June 10, 2005 at 11:53 am
I thought I'd open up a philosophical discussion on the merits of using Surrogate Keys (IDENTITY columns) in PRIMARY/FOREIGN KEY relationships. I understand that there are two schools of thought on this: some people are almost religiously opposed to them, while others swear by them.
I prefer surrogate keys over natural keys for a couple of reasons:
(1) The structure and content of natural keys can change over time; surrogate keys are immutable.
(2) Surrogate keys improve performance. INT data joins faster than CHAR data. INTs are smaller, so if your IDENTITY column has a CLUSTERED index on it, each page of each NONCLUSTERED index contains more rows. You can use a surrogate key in place of a composite key to further improve join performance.
I disagree with the assertion that surrogate keys are pointers. They are not. They are simply an additional candidate key that is autogenerated by the system and hidden from users.
Brian
MCDBA, MCSE+I, Master CNE
June 10, 2005 at 12:00 pm
Why do you wanna start a holly was on a beautifull Friday afternoon?
I'm not gonna be a part of this.
For now .
June 10, 2005 at 12:18 pm
I agree. I designed a database which used policy numbers as primary keys which then cascaded downwards to a number of owning relationships. This was designed this way after being told by the business that these policy numbers would never ever ever change. After the system was in production for about a month guess what.......a policy number changed. This continued to happen for the next 3 years about 4 or 5 times per month. Each policy number change would require a manual set of inserts and deletes to be written to change the policy number in descending, then ascending order.

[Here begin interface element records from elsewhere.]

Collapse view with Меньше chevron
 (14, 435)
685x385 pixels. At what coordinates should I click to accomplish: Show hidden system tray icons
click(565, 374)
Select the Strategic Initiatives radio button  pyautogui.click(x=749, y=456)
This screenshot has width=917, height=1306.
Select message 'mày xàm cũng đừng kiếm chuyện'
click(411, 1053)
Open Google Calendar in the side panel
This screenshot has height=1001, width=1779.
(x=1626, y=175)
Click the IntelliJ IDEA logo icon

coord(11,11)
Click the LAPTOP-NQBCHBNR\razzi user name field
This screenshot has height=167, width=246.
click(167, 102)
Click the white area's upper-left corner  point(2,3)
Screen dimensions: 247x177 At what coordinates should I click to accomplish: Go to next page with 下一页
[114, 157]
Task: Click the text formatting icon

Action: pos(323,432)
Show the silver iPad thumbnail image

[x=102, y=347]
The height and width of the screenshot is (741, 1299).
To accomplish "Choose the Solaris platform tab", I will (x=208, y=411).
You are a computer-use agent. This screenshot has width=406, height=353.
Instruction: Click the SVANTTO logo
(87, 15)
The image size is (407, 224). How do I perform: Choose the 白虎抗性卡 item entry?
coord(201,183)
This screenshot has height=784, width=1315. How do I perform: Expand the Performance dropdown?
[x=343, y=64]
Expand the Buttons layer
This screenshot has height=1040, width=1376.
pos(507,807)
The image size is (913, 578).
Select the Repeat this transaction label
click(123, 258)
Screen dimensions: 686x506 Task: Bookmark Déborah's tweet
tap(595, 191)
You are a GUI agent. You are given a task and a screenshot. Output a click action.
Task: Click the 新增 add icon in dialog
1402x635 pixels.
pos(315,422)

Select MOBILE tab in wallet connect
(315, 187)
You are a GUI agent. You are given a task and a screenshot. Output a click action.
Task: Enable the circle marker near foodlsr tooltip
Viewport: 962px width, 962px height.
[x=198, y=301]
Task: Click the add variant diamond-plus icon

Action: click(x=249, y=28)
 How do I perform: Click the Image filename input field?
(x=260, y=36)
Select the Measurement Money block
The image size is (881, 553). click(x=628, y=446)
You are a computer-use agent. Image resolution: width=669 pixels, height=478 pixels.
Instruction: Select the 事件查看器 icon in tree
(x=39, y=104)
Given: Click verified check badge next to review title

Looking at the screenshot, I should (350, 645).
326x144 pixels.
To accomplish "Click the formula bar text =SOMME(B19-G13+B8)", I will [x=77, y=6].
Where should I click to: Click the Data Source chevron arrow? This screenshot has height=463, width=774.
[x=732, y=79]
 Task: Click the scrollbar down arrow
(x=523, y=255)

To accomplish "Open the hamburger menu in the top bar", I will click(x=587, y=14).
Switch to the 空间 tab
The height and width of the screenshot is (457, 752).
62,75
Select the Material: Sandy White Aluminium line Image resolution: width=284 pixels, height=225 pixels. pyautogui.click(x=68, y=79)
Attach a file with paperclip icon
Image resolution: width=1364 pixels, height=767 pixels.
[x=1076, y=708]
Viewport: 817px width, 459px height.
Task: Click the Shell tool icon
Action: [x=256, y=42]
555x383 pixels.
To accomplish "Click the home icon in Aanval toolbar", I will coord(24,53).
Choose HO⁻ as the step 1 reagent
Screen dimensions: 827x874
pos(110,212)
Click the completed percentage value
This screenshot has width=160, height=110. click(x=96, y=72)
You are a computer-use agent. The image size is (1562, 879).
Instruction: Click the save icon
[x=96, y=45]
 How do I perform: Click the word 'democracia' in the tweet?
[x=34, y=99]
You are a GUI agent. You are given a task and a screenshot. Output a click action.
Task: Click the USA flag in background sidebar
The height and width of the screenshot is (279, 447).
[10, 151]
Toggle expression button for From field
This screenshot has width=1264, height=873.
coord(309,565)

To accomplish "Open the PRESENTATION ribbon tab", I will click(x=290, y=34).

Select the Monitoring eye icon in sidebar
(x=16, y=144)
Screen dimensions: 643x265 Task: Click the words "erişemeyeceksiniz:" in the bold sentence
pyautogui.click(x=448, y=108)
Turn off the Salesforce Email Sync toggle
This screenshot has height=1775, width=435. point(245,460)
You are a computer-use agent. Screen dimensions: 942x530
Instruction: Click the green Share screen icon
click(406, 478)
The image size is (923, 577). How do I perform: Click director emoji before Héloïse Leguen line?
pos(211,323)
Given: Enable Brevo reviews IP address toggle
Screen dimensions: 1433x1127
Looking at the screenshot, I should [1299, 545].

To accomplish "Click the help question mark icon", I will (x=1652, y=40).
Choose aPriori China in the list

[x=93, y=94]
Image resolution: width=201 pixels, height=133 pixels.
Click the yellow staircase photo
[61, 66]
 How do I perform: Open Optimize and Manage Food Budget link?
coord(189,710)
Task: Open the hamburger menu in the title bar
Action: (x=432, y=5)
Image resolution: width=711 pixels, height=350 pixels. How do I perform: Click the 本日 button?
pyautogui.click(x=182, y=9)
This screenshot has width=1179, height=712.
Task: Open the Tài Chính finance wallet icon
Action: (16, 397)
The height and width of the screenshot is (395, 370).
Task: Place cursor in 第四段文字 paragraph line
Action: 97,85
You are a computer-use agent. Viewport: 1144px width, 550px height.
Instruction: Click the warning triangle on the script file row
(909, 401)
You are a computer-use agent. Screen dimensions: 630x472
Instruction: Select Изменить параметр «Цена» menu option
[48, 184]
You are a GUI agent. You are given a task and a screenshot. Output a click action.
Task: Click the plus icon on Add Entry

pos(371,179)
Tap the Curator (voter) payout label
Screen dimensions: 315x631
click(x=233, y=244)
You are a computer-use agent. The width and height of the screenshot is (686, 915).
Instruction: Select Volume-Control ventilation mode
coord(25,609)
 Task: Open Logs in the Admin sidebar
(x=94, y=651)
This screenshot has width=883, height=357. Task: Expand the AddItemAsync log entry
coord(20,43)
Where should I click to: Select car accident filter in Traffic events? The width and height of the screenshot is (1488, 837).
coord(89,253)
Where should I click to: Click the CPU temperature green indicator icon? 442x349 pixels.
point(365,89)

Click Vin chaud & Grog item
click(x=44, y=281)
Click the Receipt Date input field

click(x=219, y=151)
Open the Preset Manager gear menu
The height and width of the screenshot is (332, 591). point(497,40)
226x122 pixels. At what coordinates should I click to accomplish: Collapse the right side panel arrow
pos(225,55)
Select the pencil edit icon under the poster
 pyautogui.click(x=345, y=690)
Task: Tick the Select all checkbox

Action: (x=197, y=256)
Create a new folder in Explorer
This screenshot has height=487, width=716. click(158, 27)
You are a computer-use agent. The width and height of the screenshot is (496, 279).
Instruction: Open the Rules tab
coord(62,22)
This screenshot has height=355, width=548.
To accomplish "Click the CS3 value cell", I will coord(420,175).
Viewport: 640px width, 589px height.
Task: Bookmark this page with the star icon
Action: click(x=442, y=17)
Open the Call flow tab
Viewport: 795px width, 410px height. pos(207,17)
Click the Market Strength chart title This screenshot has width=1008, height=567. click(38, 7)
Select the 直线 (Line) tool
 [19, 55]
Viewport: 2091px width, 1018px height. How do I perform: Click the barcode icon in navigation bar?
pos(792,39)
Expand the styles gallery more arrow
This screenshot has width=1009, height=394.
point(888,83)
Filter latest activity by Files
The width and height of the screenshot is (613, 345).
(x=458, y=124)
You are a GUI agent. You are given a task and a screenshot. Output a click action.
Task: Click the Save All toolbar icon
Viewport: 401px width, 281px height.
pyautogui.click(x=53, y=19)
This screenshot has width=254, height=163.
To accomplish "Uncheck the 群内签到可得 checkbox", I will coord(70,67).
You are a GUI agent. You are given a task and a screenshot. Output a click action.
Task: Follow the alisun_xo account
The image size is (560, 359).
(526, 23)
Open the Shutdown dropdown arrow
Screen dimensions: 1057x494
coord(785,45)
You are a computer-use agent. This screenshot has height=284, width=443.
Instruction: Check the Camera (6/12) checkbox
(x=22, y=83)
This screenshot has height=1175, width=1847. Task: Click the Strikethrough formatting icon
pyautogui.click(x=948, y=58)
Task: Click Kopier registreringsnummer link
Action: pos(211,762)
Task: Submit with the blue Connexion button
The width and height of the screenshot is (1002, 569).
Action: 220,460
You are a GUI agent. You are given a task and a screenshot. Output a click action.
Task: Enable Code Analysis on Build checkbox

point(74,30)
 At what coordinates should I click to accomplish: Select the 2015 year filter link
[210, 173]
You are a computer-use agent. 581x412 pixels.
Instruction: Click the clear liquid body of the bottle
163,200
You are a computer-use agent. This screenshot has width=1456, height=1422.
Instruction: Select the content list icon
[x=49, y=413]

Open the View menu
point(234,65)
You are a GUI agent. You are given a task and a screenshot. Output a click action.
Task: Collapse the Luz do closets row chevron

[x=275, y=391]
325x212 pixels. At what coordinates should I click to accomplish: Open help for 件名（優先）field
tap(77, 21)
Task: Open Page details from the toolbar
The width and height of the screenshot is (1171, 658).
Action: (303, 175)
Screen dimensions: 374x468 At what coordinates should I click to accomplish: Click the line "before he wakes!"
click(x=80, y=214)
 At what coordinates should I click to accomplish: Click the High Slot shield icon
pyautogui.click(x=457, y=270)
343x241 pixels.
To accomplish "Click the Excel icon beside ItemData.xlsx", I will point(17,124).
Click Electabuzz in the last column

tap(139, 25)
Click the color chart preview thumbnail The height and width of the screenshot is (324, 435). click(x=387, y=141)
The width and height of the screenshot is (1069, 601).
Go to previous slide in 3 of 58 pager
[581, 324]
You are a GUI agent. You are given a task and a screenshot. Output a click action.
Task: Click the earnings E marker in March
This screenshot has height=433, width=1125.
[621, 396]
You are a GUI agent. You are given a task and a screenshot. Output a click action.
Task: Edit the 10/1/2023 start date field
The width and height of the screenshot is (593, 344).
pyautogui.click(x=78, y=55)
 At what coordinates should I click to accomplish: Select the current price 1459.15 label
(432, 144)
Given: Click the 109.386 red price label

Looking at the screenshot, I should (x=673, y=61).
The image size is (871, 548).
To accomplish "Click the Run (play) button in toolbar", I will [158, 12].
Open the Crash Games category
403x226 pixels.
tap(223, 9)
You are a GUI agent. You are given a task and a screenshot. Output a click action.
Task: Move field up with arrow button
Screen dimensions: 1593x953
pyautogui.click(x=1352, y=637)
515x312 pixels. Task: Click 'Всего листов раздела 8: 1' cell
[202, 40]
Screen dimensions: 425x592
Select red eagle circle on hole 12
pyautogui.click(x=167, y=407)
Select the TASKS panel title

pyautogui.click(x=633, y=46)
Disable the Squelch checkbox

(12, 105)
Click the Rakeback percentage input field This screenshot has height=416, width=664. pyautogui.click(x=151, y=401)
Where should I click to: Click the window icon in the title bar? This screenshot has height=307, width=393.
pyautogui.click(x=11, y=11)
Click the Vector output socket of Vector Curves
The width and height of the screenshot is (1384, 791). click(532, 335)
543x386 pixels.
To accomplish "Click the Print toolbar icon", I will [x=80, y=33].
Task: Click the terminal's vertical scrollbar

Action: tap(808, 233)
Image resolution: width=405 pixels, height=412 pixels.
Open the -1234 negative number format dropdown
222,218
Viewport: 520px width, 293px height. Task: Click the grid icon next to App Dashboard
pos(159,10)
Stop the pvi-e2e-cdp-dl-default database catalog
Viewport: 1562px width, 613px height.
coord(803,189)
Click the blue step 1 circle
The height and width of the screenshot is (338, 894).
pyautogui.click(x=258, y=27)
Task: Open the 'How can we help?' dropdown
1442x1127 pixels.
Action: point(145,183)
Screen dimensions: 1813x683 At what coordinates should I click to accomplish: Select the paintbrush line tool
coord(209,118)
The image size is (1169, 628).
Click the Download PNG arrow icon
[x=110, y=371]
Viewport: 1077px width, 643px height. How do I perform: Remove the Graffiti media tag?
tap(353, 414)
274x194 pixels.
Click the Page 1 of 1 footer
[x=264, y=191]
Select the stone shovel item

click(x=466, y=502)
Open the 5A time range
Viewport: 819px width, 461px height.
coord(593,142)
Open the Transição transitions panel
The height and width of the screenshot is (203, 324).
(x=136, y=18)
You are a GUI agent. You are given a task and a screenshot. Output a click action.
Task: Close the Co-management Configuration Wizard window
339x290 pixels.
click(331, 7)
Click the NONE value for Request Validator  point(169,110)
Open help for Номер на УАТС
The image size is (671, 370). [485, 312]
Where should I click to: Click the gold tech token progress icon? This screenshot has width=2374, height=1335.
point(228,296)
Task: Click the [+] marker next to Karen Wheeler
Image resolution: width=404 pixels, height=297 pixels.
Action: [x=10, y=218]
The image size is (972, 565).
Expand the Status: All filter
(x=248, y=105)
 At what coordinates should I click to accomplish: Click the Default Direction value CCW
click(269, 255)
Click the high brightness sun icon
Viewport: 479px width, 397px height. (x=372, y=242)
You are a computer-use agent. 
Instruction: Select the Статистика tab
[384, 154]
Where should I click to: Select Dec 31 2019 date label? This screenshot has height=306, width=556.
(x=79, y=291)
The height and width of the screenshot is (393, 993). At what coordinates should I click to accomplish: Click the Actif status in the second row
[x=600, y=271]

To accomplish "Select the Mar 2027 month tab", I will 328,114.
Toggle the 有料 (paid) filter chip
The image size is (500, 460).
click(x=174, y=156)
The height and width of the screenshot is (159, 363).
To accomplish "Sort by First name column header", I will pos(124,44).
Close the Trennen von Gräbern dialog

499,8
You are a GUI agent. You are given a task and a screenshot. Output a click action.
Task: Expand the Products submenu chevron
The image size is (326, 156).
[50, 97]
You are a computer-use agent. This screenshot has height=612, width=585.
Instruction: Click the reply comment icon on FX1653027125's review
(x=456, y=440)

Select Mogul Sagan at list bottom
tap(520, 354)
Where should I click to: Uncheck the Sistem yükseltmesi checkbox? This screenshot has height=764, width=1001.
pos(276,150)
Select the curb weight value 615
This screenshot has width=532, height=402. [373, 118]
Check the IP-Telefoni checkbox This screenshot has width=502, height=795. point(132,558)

I have designed several other databases since then and have always used an identity field as a surrogate key. I have never run into any issues and would suggest this approach to everyone. I have, as you stated run into those who are soundly against the practice. The funny thing is most of their arguments come from text books on design methodology which are usually over 20 years old. Embrace the future of Surrogate Keys, don't fight it.
June 12, 2005 at 9:21 pm
Instead of starting this discussion over, you should search http://www.google.com for "surrogate key" and have a lively argument with yourselves.
Derrick Leggett
Mean Old DBA
When life gives you a lemon, fire the DBA.